All the data generated by connected devices in the Internet of Things (IoT) has been somewhat ambiguous and invisible to businesses. We all know that the IoT offers huge potential for data collection and analysis to improve customer experiences, but the how behind it has been somewhat elusive without a data scientists on staff and a hefty development budget to boot. This presents a problem, as McKinsey reports IoT applications could have a potential economic impact of $11.1 trillion per year by 2025 – an amount only reachable if companies can begin to make sense of the IoT’s constant data stream.

Last week, Salesforce.com (SFDC) announced its plans to help customers intake, analyze, and act on both IoT data coming from the wearables around us but also sales and service data already in SFDC’s CRM tools. The product, IoT Cloud, “will ingest, filter and transform the data and then tie it back to the Salesforce platform where users can work with the data to understand their customers better,” according to early reports from TechCrunch. It’s powered by SFDC’s new operating system, Thunder, and built on four existing open-source big data analytics platforms, which you can read more about here.

Salesforce IoT cloud
Salesforce’s IoT Cloud seamlessly connects to its other service, analytics, and sales CRM products to offer a complete customer view.

The significance of SFDC’s investment in the IoT can’t be ignored. SFDC is banking on the prediction that data gathered from the millions of sensors around us, about our behaviors and preferences, will someday be equally as important (if not more so) than existing data about our actions within sales, service, and digital analytics software. In other words: someday, our devices may know more about us than we do, and businesses will be able to offer predictive products and services with the help of products like SFDC IoT Cloud.

I find this proposition both exciting (because, hey, who doesn’t want more relevant, real-time problem solving?), and also anxiety-inducing (because my connected products are basically making decisions on my behalf).

SFDC IoT Cloud will also begin to solve the current problem of interoperability between connected devices. Today, the most likely scenario is that our devices transmit data to the cloud, but the “cloud” isn’t a single repository. Rather, data exists in multiple silos, with no connection, limiting the ability for us or businesses to analyze it and trigger future actions accordingly. However, if smart products (for the consumer or corporate sector) can transmit their data to the same place, and SFDC is doing the heavy lifting in hardware configuration and software analytics, we can begin to break big data into smaller, more actionable pieces.

IoT Cloud is especially attractive to current SFDC customers. Now, they can begin to paint a truly 360-degree picture of their customers by accessing data points about actions that typically don’t occur within the traditional purchase funnel. IoT Cloud has vast applications for the B2B sector as well, with companies like Cisco already using it in conjunction with SFDC Wave Analytics and Service Cloud to monitor all equipment, including routers, switches and networkers.

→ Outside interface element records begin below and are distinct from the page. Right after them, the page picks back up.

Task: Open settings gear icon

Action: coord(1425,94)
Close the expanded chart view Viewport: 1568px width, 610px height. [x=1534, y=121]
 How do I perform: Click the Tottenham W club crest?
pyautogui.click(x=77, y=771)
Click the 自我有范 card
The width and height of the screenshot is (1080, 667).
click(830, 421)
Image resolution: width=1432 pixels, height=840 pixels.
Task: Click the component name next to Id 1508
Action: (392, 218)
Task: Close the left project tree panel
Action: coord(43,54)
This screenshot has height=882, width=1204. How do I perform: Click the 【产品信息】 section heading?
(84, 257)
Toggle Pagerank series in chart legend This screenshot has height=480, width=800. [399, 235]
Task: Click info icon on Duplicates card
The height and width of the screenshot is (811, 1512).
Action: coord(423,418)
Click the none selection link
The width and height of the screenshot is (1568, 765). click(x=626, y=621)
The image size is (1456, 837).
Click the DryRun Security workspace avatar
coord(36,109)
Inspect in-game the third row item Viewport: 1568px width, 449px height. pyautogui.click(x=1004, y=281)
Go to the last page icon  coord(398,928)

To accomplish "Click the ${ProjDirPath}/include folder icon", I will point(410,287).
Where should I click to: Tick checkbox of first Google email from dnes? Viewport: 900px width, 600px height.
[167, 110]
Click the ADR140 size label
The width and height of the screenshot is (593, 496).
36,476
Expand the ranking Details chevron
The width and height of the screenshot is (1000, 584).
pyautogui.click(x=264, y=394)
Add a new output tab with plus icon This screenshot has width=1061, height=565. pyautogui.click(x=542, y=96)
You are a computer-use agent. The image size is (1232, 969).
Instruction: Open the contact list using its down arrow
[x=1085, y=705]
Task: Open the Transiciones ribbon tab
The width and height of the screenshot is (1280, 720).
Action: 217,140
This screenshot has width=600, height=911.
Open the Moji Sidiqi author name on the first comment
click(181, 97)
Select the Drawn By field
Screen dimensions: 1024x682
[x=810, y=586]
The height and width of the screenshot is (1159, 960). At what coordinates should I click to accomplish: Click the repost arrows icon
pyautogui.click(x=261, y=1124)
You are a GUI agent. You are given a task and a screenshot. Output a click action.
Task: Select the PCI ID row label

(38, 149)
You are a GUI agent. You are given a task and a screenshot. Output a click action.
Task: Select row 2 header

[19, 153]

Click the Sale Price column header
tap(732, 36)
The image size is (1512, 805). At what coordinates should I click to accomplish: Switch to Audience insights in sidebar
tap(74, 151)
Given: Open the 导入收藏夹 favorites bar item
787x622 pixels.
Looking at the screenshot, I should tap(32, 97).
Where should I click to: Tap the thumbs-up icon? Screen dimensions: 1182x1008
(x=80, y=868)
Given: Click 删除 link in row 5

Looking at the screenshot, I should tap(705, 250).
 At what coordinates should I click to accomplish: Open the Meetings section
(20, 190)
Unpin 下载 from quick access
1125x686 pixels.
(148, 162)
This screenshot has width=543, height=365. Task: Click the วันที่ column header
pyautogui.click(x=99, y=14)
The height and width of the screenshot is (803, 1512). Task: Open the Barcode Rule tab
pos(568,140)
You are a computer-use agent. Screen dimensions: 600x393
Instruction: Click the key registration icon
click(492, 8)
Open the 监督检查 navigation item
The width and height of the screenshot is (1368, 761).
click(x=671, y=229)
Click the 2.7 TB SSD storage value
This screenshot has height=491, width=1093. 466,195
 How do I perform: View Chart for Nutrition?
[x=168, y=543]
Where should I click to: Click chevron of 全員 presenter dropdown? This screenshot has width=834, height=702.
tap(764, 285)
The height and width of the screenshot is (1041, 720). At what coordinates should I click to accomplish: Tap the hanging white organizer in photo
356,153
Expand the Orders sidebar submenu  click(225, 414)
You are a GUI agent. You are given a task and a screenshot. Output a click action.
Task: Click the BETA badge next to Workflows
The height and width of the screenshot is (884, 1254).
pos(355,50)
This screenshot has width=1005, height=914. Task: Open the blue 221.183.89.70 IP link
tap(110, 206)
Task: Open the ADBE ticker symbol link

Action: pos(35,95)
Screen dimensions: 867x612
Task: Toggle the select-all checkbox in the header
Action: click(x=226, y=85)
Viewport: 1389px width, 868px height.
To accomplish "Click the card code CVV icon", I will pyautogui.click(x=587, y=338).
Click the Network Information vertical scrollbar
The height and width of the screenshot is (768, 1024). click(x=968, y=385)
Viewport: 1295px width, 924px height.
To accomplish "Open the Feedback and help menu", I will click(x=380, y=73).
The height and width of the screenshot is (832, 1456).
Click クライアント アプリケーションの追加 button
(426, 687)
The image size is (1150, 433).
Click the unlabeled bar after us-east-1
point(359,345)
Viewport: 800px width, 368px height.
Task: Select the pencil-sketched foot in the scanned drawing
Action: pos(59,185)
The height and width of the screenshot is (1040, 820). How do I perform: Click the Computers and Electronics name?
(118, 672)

Then, as SFDC demonstrated at Dreamforce, Cisco customer service reps are notified if a switch within the network is causing serious problems and needs servicing.  

Although IoT cloud won’t be available until 2016, it’s certain that competition is taking note and will follow suit (perhaps another announcement will come from Oracle at OpenWorld this year?). Brands are smart to prepare now for the onslaught of even more customer data that will soon be readily accessible through the IoT Cloud. Once consumers experience ultimate personalization and predictive servicing, expectations will shift for all other brand interactions. And, it will be impossible to imagine life (interacting with “archaic” companies) any other way.